Lors de nos virées nocturnes dans Manhattan, Giorgio persiste néanmoins à refuser mes demandes d’interview, comme si son point de vue ne comptait pas. Humilité, générosité et rigueur morale, l’important étant de faire et non de paraître. Ainsi, m’évoquera-t-il tout juste du bout des lèvres son rôle charnière, depuis Londres, dans la création du Montreux Jazz Festival à la fin des années 1960. Un «détail» de sa longue biographie, que semble corroborer l’anecdote de Claude Nobs se rendant dès 1964 à l’aéroport au volant de sa vieille voiture, pour chercher les artistes programmés dans le cadre d’une soirée de l’Association des jeunes de Montreux… un jeune groupe qui sort d’Angleterre pour la première fois, les Rolling Stones.

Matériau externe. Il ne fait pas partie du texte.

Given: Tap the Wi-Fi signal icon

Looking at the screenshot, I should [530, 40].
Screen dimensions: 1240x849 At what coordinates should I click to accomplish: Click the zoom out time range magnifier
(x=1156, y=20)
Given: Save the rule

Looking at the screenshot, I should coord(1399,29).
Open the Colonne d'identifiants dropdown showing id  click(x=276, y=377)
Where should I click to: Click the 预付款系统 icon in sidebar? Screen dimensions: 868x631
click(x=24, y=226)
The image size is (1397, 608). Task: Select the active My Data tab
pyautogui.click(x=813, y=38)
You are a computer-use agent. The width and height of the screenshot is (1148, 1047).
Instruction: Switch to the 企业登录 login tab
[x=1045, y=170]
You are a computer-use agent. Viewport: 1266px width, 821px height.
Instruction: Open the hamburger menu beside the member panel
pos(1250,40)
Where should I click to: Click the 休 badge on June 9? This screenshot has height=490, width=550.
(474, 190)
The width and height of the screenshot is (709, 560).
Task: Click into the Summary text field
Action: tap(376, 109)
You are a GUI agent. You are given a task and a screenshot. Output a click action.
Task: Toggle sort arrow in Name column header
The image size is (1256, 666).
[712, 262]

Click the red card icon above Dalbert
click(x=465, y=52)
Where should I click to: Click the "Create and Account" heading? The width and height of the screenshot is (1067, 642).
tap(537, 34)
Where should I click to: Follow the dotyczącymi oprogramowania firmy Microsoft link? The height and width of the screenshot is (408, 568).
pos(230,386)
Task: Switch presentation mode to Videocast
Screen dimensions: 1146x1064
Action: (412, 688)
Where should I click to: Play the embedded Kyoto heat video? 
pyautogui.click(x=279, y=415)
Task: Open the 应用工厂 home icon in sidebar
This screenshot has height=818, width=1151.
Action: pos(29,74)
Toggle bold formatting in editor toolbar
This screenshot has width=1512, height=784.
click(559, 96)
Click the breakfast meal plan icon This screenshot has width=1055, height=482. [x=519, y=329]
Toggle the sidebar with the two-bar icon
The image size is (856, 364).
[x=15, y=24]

Giorgio Gomelsky a fini par nous quitter le 13 janvier 2016. Son immeuble ne se dresse plus au numéro 140 de la West 24th Street. L’agence Gene Kaufman Architect ayant été chargée d’y construire un nouvel hôtel chic de 508 chambres, dont les travaux devaient se terminer au printemps 2020. Parmi les conseils que venaient chercher auprès de lui les musiciens, résonne encore cette phrase : «  Ne le faites pas pour l’argent, faites-le par amour. »

Laurent Courau

1. Double référence à la couleur de la porte d’entrée de l’immeuble et à Behind the Green Door, film pornographique de 1972, considéré comme l’un des classiques du genre et diffusé dans le cadre du festival de Cannes.